Curiosamente, o coronel Cid – ajudante de ordens de Bolsonaro – e Bonaccorsi encontraram-se pessoalmente em novembro de 2021, quando Zema e o ex-presidente viajaram aos Emirados Árabes Unidos para participar da Expo Dubai. Bolsonaro levou consigo 69 pessoas, Cid entre elas, a um custo estimado de 3,6 milhões de reais. Zema foi mais modesto: ele e sua comitiva de vinte pessoas viajaram em avião de carreira (o Portal da Transparência de Minas não informa o valor gasto na viagem). Na viagem de volta para o Brasil, Bonaccorsi teve de fazer massagem cardíaca em um advogado que viajava ao lado dele no avião e teve um mal estar, sem consequências mais graves.
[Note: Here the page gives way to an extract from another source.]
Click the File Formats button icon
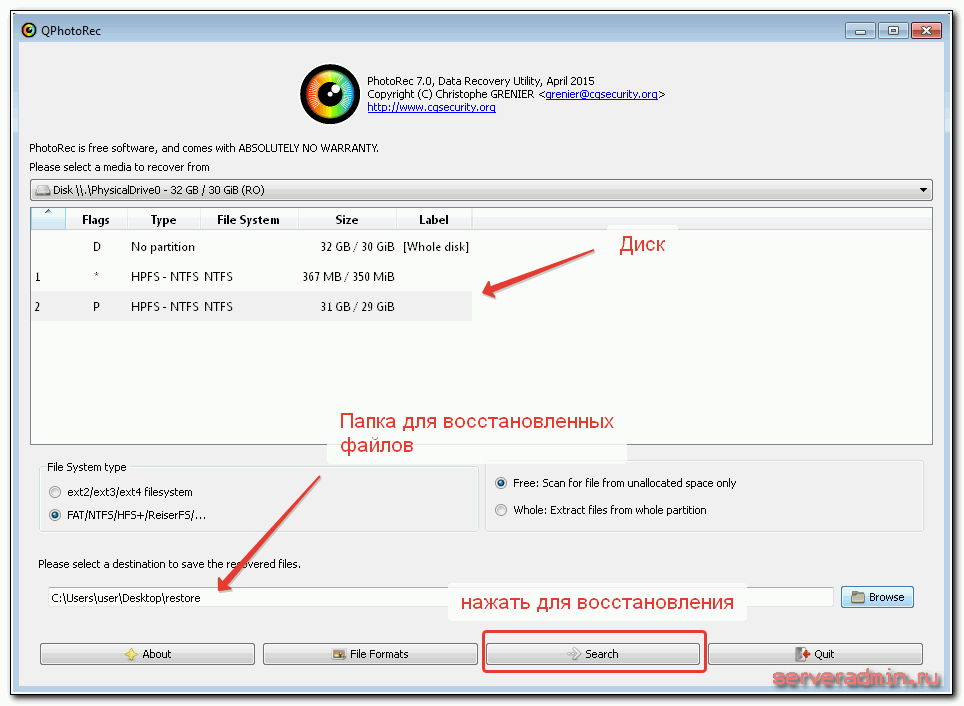The image size is (964, 706). [x=340, y=654]
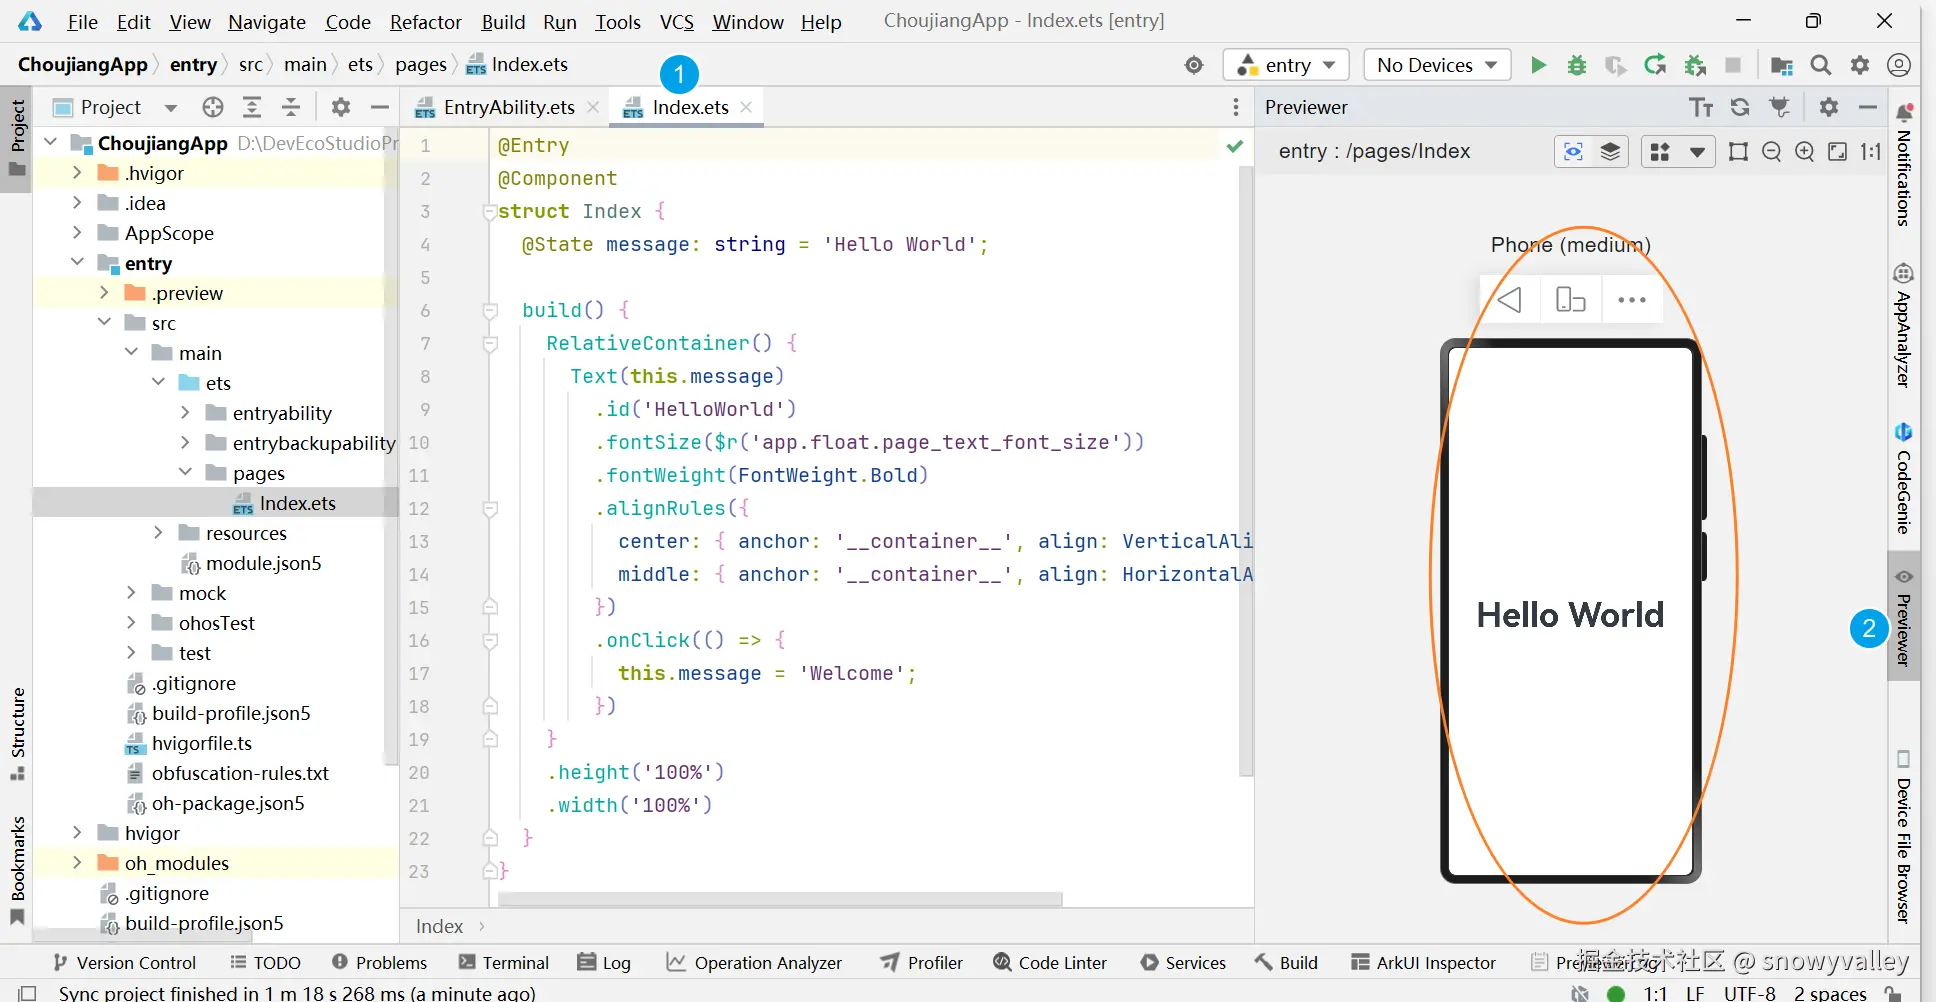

Procurada pela piauí, a assessoria de Zema enviou uma nota afirmando que os candidatos da lista da OAB “possuem alta competência técnica”, com “um mínimo dez anos de exercício da profissão e reputação ilibada”, ressaltando que Daniela Rodrigues foi a mais votada pelos seus pares na lista tríplice. A respeito do marido da desembargadora, a assessoria disse que o cargo de secretário adjunto foi recriado para todas as pastas da administração estadual, levando em consideração “a necessidade da estruturação administrativa, a racionalização do uso dos recursos públicos e a capacidade técnica do nomeado, sempre com foco no desenvolvimento do estado e na melhoria da prestação de serviços à população”. Não comentou, no entanto, a falta de capacitação de Leonardo Rodrigues para o cargo.
Por fim, a assessoria alegou que o policial militar Lucas Bonaccorsi “não tem competência para tais nomeações”. A nota não informa se o ajudante de ordens teve influência sobre Zema nas duas indicações. Segundo o governo estadual, “as seleções da desembargadora e do secretário adjunto foram feitas seguindo todos os aspectos inerentes à administração pública”.
A assessoria do Tribunal de Justiça, onde trabalha Daniela, disse desconhecer uma possível interferência do ajudante de ordens de Zema na nomeação de sua irmã. “Não temos qualquer notícia de solicitação do policial militar ou qualquer tipo de interferência nesse processo”, disse o tribunal, também por meio de nota. A assessoria da Secretaria de Meio Ambiente não se pronunciou. A piauí tentou contato com Lucas Bonaccorsi, mas não conseguiu localizá-lo. O espaço segue aberto para eventuais manifestações do PM e da secretaria.